Thanks for the input. I just am trying to get a big customer and they want someone to do all their work, including the plates. I could almost put up with the heart ache on the plates to get the rest of the business. I will let you guys know if I figure anything else out.

Frank Cahoon
Cahoon's Closet, LLC


----------



## toocute

Saw this on answer bag:

The special type of paper that is used for personalized melamine products, including plates, is called "melamine impregnated." That means that melamine resin has been incorporated into regular paper. Once you design your plate, or other melamine item's design on the paper, the manufacturer uses heat and pressure to bond this special paper to the product.


Read more: What kind of paper is used to personalize melamine plates? | Answerbag What kind of paper is used to personalize melamine plates? | Answerbag


----------



## bradley43434

I'm not so sure about that. I bought the kit that includes the paper. I can't believe it's anything but regular paper. There were 50 sheets in the box and it only cost about $5. It looks like regular paper, feels like regular paper smells like regular paper and gets wet like regular paper. I have been meaning to burn a piece to see if it burns like regular paper................wait a minute, I'll go do it right now.......................back, burns like regular paper, smell like regular paper when it burns. It's just paper.


----------



## toocute

So you think you can use the paper in the kit and a heat press? I would love to know how these plates are done. I know there are polysub mugs but are there polysub plates because then you could sublimate onto the plate with no problem.


----------



## fcahoon

I spoke with our rep from Conde yesterday about it and she said they had played with it, but to her knowledge did not have much success. She was going to check back with the product development people again to see if they have made any more headway and let me know. The only way I have found so far is to get special heat applied paper to print the design on.
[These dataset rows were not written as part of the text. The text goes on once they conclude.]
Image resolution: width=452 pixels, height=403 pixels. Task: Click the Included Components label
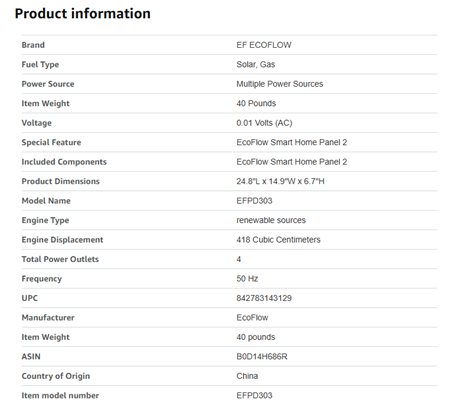coord(64,162)
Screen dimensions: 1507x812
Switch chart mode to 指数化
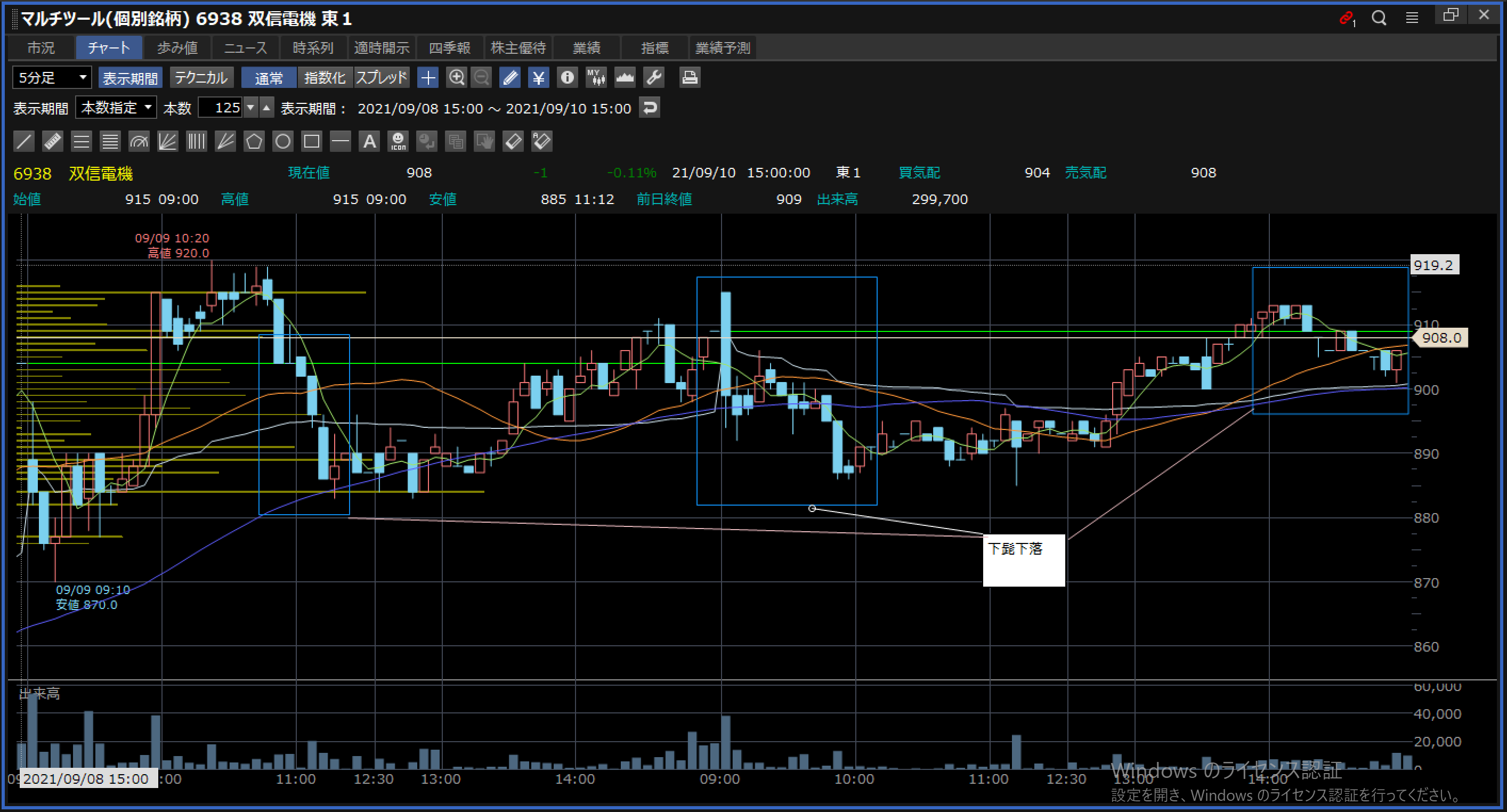(x=325, y=78)
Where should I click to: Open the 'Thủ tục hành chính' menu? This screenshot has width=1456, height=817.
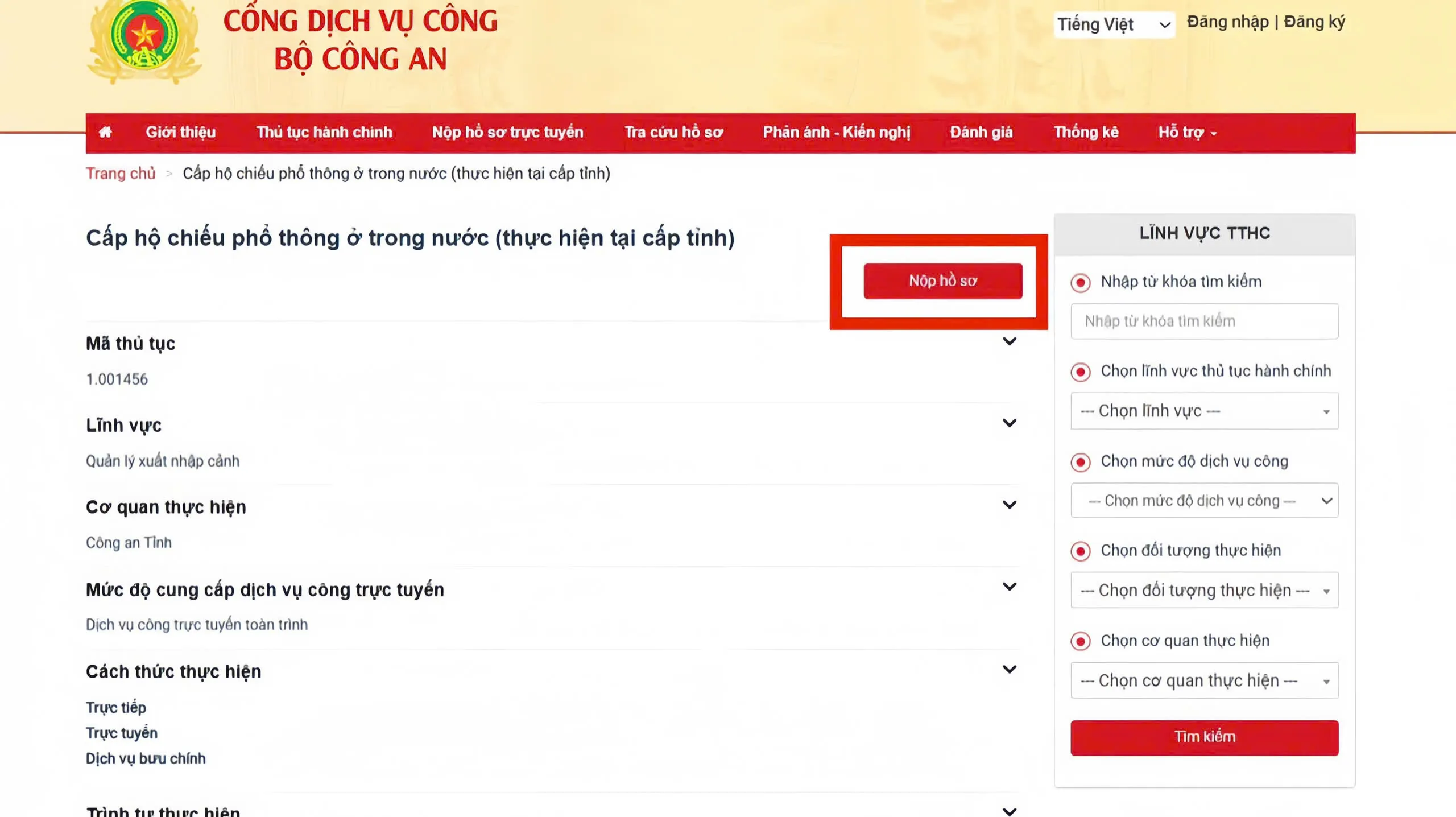324,133
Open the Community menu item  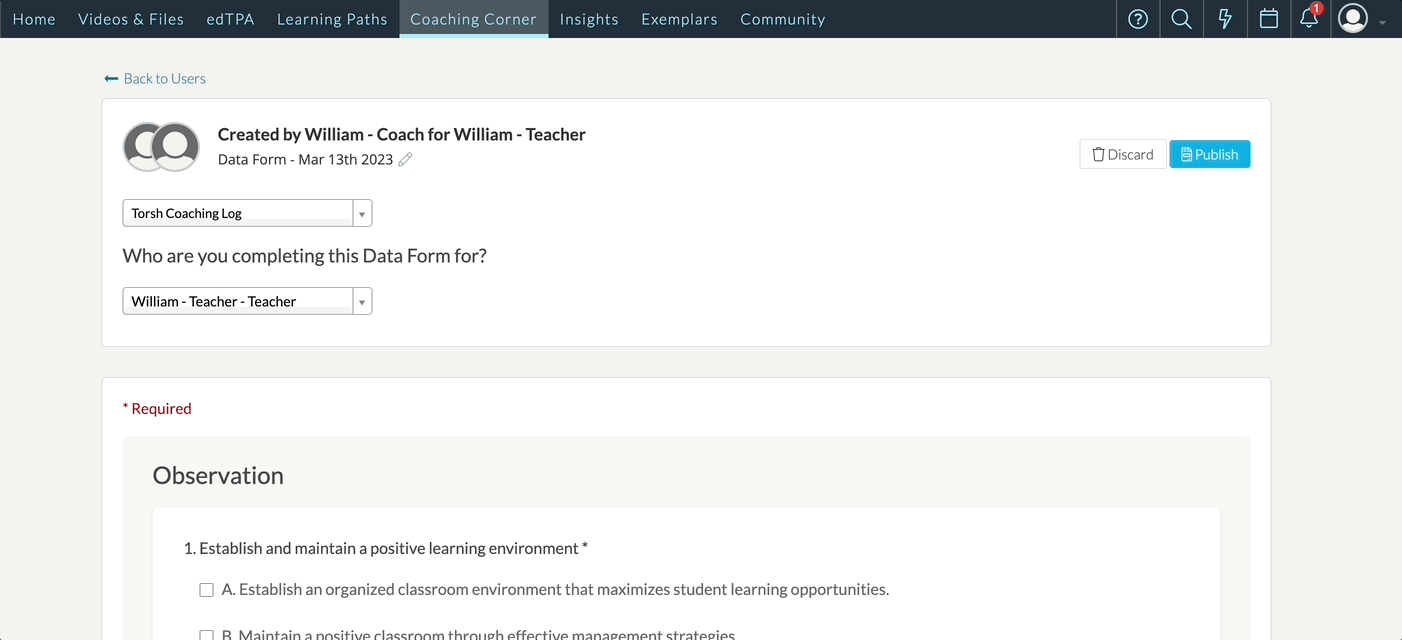coord(782,19)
From here I have found some people mention a clear heat applied paper to cover it, but I can't seem to find an economical supply to do the volume I need plus there is a lot of issues with getting things lined up correctly. The other option is to print the design and then apply the liquid melamine over the design and then cure it in an over. The first issue is finding the liquid melamine and then there is the issue of safely and accurately applying to in such a way to get a smooth even covering while keeping the design in place. At best that seems labor intensive and hard to get consistent quality. Anyway, this all appears to be some great secret.

Frank Cahoon
Cahoon's Closet, LLC


----------



## toocute

Thanks for the info! That would be great it Conde produced a polysub plate!


----------



## texemb

I talked to Makit and during my questions of the product I learned that the paper and "puck" of melamine are together - then heat & pressured into the shape of the bowl, plate, etc.


----------



## toocute

Would this process be something I ccould do at home? Whjat would be needed do you think?


----------



## cleos

Pad printing?


----------



## texemb

No not pad printing. Think more like heat press and formation. NOT using a normal heat press. From what I understand it's literally a hockey puck size piece of melamine. Then it's placed into a form shaper with the printed element and the the puck below. Then it's pressed and heated at the same time. (Kinda like the way they form plastics, bottles, etc. etc.) It's tons of pressure.

However, in the research I've done I did find one woman's site that says her's are hand stamped and occasionally a crinkle from the transfer paper will appear in the design. I'm doing the same bit of research for the last 6 months and I'm not sure how it's done.


----------



## toocute

Keep us posted. I would love to know. Thanks


----------